Yesterday, the American Mustache Institute descended on D.C. for the “Million Mustache March,” a confab for hirsute gentlemen, hipster-‘stached weirdos and would-be Ron Swansons to make their collective voice heard. Unfortunately for the organizers, the crowd was far fewer than the million hoped for. Still, the event garned a few hundred mostly mustachioed marchers eager to show off their flavor-savers and deliver an surprisingly agressive credo to the country’s halls of power.

Demonstrated gathered on the National Mall, and also made stops at the White House and U.S. Supreme Court, hoping to issue the following demands, according to a press release:

  • Lobby the administration of President Barack Obama, asking him to grow a mustache during his first term to demonstrate solidarity with people of Mustached American descent.

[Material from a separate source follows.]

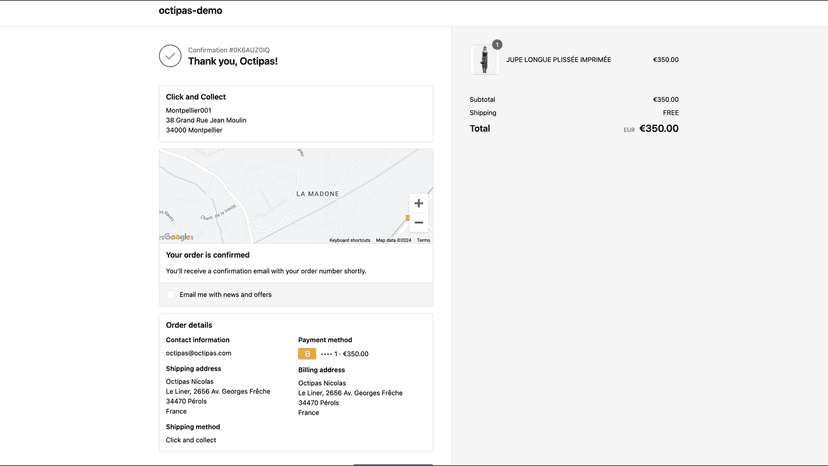Click the Map data ©2024 label

393,240
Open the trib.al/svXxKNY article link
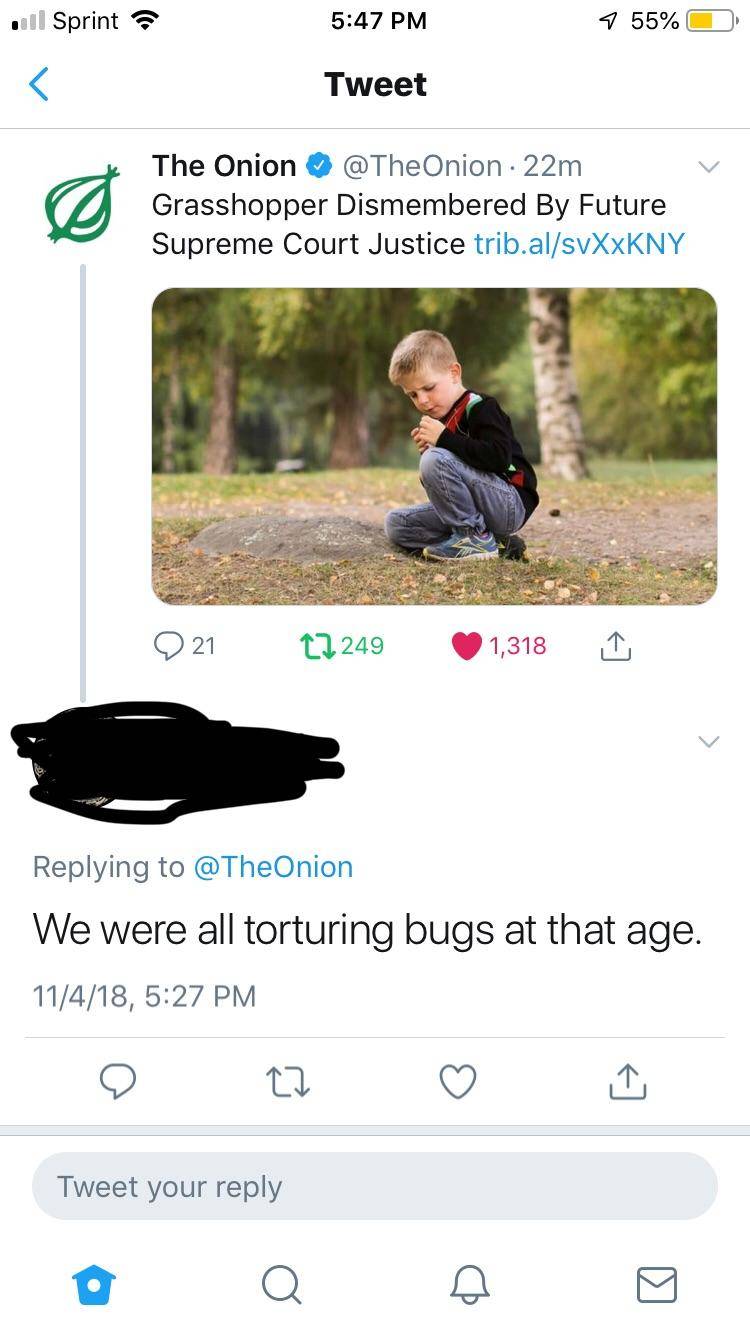Screen dimensions: 750x1334 (x=579, y=243)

  • Applaud any Mustached American as they walk past me on the street.
  • Castigate clean shaven mortals and remind them that their bare-lipped appearance is a sign of weakness and communism.
  • Dislike all things associated with Dave Navarro.

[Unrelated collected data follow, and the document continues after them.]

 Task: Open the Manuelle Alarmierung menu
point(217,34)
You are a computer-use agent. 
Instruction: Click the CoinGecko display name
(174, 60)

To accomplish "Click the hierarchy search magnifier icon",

  • Continue my mustache growth in the extremely rare case that it causes significant decreases in sexual activity, friendships, and approval by society at large.
  • Never own a cat or watch “Sex And The City.”
  • Distrust clean-shaven officers of the law, and if approached by a mustache-free constable, dial 911 and proceed to a nearby police station, where a squadron of heavily mustached officers will greet me with open arms.
  • Consider the environment before shaving my mustache.
  • Never forget that every time a mustache is shaved an angel in heaven dies and falls to earth.
  • The American Mustache Institute has tried to make itself something of a player on the local and national scenes in the current election cycle. Last month, Rep. Roscoe Bartlett (R-Md.) was pressed into spin mode to dispel the group’s suggestion that he supported a so-called “‘Stache Act” that would give mustache-wearers a $250 tax credit for grooming supplies. And the American Mustache Institute has also been attempting to cozy up to the presidential campaign of the clean-shaven Mitt Romney.

    Frankly, we think the American Mustache Institute might want to cool off, especially after reading the aforementioned set of demands. The notion of legislating facial hair doesn’t exactly land them in the best of company.